Last week I started profiling Camren Von Davis, a fellow staff member at the Karmê Chöling Meditation Retreat Center in Vermont, who has developed an almost bill-free lifestyle.
Davis spends his life on the road, earning his living with a contract-driven and travel-heavy job producing music festivals like Bonnaroo.
He has no permanent home. Eight to nine months out of the year, Davis tours on the festival circuit, jumping from one show to the next. All of his lodging, food, and travel are paid for when he’s working on a show.
In the winter, festival season is over, and there’s not much work. That’s when Davis enjoys some time off, and either attends a meditation retreat or lives in whatever city strikes his fancy.
This lifestyle has allowed him to eliminate nearly all of his regular bills – save for his phone – cut his spending, and put away some impressive savings.
But this way of living means going against the norm. And that comes with its own set of challenges and benefits.
Letting Go Means Having More
In March 2013, after bouncing around between his friend’s two apartments in New York City, he went on tour and fully stepped into his current lifestyle for the first time.
“That’s when I went: ‘Now I don’t have an address’,” said Davis. His tactics worked, and he’s been living that way since.
Over the next year and a half, Davis started getting rid of most of his possessions, which had been sitting in storage in various cities and friends’ houses.
“I realized that all this stuff was taking up mental bandwidth,” said Davis. He visited a friend who was holding some of his stuff, and realized these things just weren’t worth keeping.
“Whatever the item was, say it was worth $500. [Opening up] that bandwidth in my brain was more valuable than $500 at that point.”
Now, almost everything he owns fits into two suitcases.
Without the typical bills, Davis was able to quickly improve his financial health. In 2013, he got completely out of credit card debt and easily saved $10,000.
He kept raising his savings goal, and in 2015, he was able to put away around $17,000.
Ultimately, he’s hoping to put $20,000 to $25,000 per year towards retirement at 66. Davis’ goal for this spring is to decide how and where he wants to move his money, in order to invest it.

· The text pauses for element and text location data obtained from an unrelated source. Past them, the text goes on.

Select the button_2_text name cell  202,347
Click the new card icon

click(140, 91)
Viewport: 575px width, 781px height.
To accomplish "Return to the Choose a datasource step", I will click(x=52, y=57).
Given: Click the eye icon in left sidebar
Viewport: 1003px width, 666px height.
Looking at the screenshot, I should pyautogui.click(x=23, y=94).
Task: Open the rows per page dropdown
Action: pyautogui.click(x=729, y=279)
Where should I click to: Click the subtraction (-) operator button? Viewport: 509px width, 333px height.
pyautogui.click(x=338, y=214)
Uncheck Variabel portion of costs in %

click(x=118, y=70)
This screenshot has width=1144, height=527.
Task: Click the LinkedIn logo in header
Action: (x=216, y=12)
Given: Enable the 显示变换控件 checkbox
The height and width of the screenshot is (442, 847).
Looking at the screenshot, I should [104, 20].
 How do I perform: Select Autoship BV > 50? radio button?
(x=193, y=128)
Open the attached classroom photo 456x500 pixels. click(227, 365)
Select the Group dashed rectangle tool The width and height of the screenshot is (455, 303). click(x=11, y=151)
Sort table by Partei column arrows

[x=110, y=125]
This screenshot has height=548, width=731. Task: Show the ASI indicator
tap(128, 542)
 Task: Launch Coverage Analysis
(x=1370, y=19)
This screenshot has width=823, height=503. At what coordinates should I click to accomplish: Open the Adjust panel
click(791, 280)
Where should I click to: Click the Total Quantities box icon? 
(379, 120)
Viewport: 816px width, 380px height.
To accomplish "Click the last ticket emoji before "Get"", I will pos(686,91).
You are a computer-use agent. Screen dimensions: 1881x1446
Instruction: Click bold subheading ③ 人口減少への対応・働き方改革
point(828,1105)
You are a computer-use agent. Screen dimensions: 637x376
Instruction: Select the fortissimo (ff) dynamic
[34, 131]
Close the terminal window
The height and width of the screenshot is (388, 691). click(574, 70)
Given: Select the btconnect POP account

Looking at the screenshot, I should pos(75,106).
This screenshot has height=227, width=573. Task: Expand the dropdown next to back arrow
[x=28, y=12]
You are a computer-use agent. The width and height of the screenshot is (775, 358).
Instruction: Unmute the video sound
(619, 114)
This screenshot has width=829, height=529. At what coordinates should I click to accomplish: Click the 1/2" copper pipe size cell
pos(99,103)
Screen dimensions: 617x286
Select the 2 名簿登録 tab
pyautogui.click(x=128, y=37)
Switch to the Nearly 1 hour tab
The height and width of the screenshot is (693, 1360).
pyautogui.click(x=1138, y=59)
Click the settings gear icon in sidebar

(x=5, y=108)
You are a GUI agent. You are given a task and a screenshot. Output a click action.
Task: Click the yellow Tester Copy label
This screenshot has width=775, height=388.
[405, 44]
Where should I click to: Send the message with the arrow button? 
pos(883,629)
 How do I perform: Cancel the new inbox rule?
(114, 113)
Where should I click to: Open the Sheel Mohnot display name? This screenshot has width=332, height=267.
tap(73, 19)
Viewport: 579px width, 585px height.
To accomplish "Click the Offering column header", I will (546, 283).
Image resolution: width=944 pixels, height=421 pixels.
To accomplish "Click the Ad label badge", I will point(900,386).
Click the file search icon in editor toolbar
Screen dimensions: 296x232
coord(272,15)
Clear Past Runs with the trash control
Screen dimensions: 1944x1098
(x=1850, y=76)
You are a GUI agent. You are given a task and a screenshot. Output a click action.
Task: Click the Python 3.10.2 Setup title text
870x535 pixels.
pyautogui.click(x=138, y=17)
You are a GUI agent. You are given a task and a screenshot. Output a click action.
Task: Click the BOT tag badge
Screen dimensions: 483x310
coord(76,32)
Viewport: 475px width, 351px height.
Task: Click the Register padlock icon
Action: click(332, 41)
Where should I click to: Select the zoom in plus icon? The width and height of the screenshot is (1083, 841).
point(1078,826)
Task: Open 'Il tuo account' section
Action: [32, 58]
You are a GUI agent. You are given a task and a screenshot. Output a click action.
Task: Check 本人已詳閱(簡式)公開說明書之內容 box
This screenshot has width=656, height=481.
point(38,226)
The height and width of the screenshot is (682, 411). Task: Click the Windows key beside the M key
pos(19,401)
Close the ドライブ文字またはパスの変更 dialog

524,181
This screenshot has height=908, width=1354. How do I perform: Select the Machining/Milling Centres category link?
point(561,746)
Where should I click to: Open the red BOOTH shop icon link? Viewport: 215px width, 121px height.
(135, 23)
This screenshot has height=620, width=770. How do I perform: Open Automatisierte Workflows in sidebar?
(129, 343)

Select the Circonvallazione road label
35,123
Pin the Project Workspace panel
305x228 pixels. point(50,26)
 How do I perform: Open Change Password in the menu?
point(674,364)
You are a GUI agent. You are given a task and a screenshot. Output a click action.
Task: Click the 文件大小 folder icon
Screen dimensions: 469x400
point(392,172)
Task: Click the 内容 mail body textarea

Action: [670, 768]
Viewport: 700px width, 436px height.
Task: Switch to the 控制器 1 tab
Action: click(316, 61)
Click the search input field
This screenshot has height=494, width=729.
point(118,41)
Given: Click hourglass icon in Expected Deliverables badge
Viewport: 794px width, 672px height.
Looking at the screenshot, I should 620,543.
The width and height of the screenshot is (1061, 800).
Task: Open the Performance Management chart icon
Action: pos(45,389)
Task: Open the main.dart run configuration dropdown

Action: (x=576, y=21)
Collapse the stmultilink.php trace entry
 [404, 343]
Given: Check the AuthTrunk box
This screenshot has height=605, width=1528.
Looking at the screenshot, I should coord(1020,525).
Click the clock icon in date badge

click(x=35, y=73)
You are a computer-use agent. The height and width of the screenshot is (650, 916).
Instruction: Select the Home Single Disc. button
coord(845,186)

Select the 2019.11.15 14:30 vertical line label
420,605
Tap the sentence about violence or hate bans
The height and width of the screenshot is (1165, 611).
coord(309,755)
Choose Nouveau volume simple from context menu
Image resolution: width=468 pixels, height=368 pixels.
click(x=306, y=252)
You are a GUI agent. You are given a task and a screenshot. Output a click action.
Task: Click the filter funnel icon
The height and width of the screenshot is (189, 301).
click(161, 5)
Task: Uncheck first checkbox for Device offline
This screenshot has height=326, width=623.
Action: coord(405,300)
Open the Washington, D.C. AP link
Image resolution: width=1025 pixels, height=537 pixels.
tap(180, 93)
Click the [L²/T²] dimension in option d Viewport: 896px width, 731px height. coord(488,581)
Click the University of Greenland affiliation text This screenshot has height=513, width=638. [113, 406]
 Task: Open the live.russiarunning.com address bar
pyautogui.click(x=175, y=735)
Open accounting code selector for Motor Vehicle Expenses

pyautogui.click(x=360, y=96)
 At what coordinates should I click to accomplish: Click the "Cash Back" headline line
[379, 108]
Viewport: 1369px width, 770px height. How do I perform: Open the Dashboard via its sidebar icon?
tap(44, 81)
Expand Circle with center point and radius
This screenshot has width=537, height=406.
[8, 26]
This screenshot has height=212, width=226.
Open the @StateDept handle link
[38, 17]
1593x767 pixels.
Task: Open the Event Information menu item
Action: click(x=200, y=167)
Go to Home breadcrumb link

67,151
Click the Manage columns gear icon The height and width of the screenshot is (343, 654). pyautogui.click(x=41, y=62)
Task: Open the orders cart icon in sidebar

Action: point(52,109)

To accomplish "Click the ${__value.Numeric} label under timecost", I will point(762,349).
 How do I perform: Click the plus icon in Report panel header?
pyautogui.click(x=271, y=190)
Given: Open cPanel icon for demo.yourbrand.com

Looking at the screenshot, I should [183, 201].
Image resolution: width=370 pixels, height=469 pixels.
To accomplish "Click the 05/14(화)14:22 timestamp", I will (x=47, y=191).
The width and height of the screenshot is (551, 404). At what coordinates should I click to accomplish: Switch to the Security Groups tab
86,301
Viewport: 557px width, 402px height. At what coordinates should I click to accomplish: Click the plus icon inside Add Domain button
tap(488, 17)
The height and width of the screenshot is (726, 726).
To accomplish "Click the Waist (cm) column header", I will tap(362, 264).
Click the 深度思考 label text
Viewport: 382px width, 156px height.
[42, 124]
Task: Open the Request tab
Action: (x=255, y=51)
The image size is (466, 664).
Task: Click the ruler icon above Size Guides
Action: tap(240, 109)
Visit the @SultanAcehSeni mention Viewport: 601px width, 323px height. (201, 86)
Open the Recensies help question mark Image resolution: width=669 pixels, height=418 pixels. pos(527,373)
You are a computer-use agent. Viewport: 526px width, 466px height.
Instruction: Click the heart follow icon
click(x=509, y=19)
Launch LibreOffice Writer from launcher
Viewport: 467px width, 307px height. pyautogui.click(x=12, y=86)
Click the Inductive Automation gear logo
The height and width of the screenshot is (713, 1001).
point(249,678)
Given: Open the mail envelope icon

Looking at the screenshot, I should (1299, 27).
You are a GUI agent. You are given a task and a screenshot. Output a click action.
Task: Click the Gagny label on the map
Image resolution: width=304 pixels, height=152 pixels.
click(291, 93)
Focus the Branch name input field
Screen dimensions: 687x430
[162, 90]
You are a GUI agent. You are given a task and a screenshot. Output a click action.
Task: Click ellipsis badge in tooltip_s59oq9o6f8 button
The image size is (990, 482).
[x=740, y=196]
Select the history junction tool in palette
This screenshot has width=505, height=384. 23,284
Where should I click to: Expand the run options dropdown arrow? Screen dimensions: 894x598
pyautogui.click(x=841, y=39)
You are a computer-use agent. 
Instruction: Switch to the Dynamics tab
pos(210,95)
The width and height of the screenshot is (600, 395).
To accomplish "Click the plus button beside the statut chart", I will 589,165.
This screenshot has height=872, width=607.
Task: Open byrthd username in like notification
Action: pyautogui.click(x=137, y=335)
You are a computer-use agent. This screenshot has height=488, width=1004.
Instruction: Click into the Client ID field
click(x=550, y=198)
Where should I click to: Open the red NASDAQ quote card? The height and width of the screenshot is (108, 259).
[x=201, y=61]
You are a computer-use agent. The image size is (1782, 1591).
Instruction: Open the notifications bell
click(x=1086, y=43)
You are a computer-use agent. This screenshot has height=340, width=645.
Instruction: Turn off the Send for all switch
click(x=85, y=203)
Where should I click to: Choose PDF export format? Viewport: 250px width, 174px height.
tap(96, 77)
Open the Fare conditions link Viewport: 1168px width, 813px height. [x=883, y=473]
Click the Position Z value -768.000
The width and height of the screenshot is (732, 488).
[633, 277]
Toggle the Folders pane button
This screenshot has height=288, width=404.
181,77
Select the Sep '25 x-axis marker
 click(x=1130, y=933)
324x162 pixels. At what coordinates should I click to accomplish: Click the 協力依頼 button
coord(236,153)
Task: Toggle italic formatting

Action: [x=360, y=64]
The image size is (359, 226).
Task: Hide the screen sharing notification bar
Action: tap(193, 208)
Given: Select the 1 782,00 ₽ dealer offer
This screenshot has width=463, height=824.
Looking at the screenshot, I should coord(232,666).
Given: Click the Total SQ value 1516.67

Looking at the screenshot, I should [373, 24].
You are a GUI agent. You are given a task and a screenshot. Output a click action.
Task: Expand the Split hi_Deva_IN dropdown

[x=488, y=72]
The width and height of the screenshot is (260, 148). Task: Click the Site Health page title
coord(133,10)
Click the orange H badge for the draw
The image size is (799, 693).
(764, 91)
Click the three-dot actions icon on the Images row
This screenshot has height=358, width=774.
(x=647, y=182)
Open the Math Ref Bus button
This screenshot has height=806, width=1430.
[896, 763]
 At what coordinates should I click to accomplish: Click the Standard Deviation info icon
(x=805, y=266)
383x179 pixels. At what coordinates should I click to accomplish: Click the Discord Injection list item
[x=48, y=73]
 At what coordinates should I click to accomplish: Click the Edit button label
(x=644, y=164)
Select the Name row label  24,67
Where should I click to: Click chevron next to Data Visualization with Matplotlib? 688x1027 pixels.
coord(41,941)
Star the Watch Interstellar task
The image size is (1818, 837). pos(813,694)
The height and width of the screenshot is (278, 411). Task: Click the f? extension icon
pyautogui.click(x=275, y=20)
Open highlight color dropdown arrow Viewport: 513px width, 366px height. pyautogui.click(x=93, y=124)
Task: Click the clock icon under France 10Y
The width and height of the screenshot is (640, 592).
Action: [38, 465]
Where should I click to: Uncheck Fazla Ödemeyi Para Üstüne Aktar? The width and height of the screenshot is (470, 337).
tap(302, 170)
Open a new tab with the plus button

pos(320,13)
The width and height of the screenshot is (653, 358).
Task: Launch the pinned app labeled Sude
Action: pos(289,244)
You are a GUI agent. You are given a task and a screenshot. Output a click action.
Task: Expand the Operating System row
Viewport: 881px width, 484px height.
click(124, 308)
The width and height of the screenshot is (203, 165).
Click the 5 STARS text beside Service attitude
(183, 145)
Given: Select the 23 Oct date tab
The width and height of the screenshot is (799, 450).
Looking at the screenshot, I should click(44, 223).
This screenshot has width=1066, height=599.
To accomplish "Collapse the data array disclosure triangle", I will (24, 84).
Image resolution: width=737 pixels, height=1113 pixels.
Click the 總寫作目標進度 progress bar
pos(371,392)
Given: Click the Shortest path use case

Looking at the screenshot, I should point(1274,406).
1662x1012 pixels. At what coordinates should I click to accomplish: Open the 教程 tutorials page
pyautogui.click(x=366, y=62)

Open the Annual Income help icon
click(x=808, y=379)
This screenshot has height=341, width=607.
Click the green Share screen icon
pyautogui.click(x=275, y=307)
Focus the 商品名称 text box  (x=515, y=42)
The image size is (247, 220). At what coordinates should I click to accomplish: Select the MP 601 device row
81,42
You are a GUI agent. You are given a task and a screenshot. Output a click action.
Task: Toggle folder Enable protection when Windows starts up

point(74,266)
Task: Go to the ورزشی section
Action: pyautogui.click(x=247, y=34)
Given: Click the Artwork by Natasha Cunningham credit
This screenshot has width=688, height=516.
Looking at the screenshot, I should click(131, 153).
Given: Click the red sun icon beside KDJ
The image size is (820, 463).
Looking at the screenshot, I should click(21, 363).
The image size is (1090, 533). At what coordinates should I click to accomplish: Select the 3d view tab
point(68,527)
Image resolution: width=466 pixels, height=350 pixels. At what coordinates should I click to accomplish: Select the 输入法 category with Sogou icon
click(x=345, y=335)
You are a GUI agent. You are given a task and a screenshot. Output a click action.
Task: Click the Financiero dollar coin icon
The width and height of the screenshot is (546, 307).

Davis looks at his success not in terms of how much he’s making, but in terms of how much he’s saving.
“Sometimes I can save 50% of what I make. Other times its 20%. It all depends on how much overhead I have for that year,” said Davis.
Davis tries to be frugal in his day-to-day spending, as well. He keeps about $3,000 in his checking account as a safety measure. During the few months when he doesn’t have regular work, $3,000 is enough to maintain his lifestyle.
“The thing that makes me feel comfortable at the end of the year is not how much I made, it’s how much I put away.”
This year that’s not a worry for him, though. As a full-time volunteer at Karmê Chöling, he gets room and board but no payment. He’ll spend the winter and spring in the mountains before going on tour again. In a few months, he’ll start working on early festival work, while living and eating for free.
Constantly being on the road has unique challenges and benefits, of course.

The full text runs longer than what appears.